■ Text ■

Lots about perf testing

README.md

@@ -168,15 +168,82 @@ I'll have to write more about this later; as a first step to getting around:
 
 Note that the disk operations are synchronous (not threaded/asyncio). I have tried going async and it doesn't seem to make much difference. Not sure why just yet but it works well enough in synchronous mode (in other words - when Unix commands a read, the read happens right then and no emulated instructions happen "during" the read ... then the interrupt is fired and unix continues, as if the disk were infinitely fast because no instruction cycles elapsed between GO and the interrupt).
 
-## tests
+## Tests
 
 Some (somewhat trivial) unit tests:
 
-    python3 pdptests.py
+    % python3 pdptests.py
+
+## Performance tests
+
+The module `pdptests.py` can be used to run performance tests, like this:
+
+    python3 pdptests.py -p
+
+By default it measures 1 million MOV R1,R0 instructions. On a 2022 Macbook Air (M2) this takes about 25 seconds (speed dependent on python version). It will show something like:
+
+    % python3 pdptests.py -p
+    Instruction ['010100'] took 481.5 nsecs
+
+Other instructions can be specified with `-i` or `--inst`. Any instruction understood by the methods in `pdpasmhelper` will work. For example:
+
+    % python3 pdptests.py -p --inst 'clr r0'
+    Instruction ['005000'] took 565.9 nsecs
+
+It's interesting that CLR is slower then MOV; it seems likely this is entirely the overhead of the double-dispatch. The so-called `ssdd` (two-operand) instructions are dispatched directly (using their top four bits) to op01_mov, op06_add, etc in `op4.py`. Something like CLR, however, dispatches to another dispatcher to further decode the next opcode digit (see `d3dispatcher` and the `op00_dispatch_table` for example). It might be interesting to see how much performance could be gained by literally building a 64K-entry dispatch table that just dispatched all instruction combinations to a direct handler ... ahhhh, the things a modern machine with gigabytes of memory can get away with!
+
+Any single instruction with at most one additional operand word can be tested, so this works:
+
+    % python3 pdptests.py -p --inst 'add $7,r0'
+    Instruction ['062700', '000007'] took 1303.2 nsecs
+
+REMINDER: pdpasmhelper uses unix v7 `as` syntax. Note, e.g., `$7` for the immediate constant value.
+
+Register-to-register MOV operations, and some selected other instructions with register operands have been optimized. Memory operations of course take longer (already apparent in the above `add $7,r0` example because the `7` constant is a PC-immediate memory operand).
+
+Registers r0-r3 are available for use in timing tests. Registers r0 and r1 are cleared at each major iteration of the outer timing loop; registers r2 and r3 are unmodified (but start zero). Register r4 is used by the framework and must not be altered. Register r5 is initialized to point at a "safe" location for writing (for testing) and should not be altered.

■ Collected material ■
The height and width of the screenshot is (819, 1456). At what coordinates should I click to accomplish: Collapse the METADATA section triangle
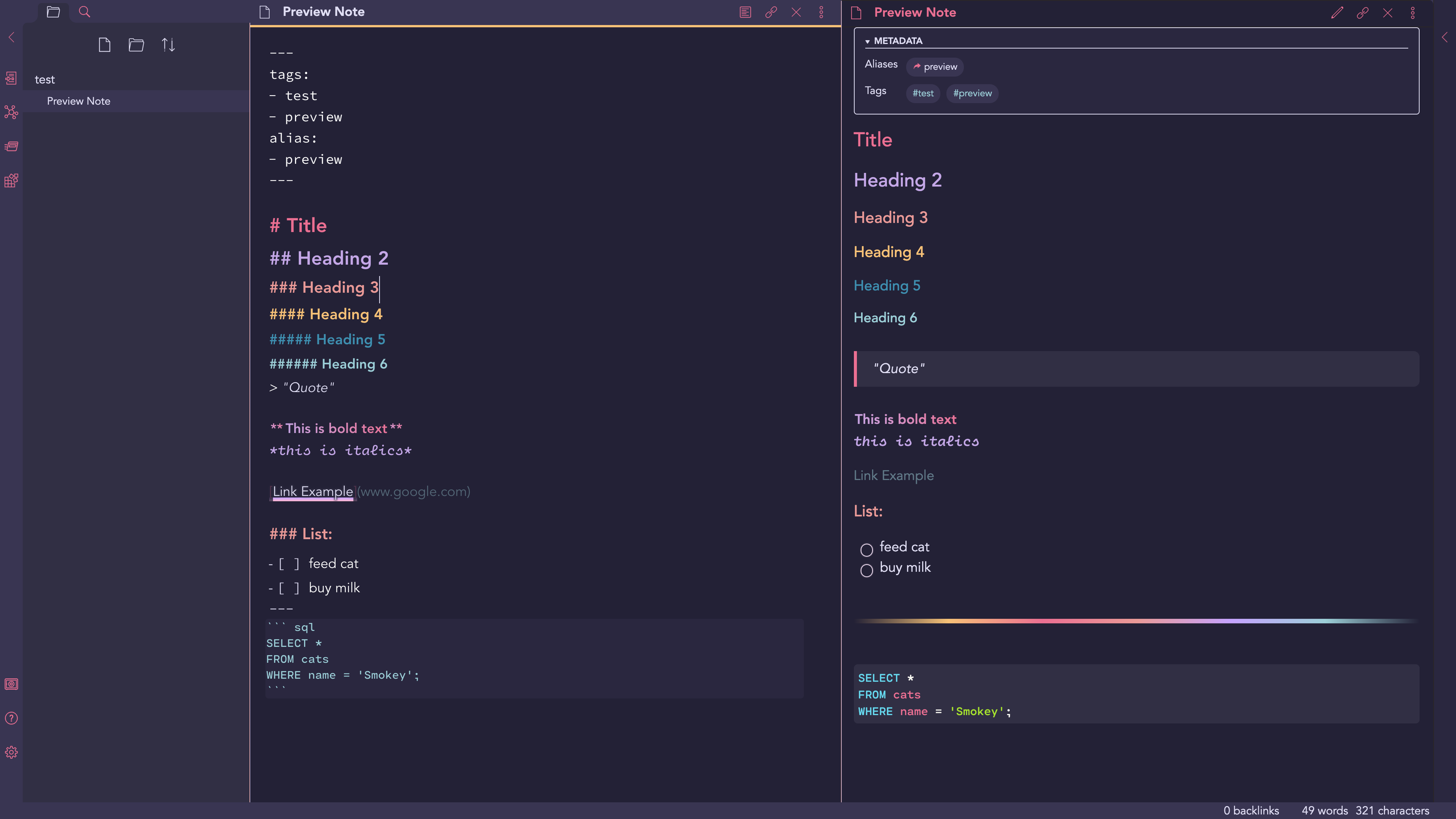867,41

■ Required tasks ■
1 – Answer these from the README:
(a) About how long does measuring 1 million MOV R1,R0 instructions take on a 2022 Macbook Air (M2)?
(b) Which register is used by the framework and must not be altered?
(c) What syntax does pdpasmhelper use?
2 – Write out everything in the README from "Lots about perf" down to "and the interrupt).", swapping "interrupt" for "trap".

■ Responses in order ■
1 –
(a) About 25 seconds.
(b) Register r4.
(c) Unix v7 `as` syntax.

2 –
Lots about perf testing

README.md

@@ -168,15 +168,82 @@ I'll have to write more about this later; as a first step to getting around:
 
 Note that the disk operations are synchronous (not threaded/asyncio). I have tried going async and it doesn't seem to make much difference. Not sure why just yet but it works well enough in synchronous mode (in other words - when Unix commands a read, the read happens right then and no emulated instructions happen "during" the read ... then the trap is fired and unix continues, as if the disk were infinitely fast because no instruction cycles elapsed between GO and the trap).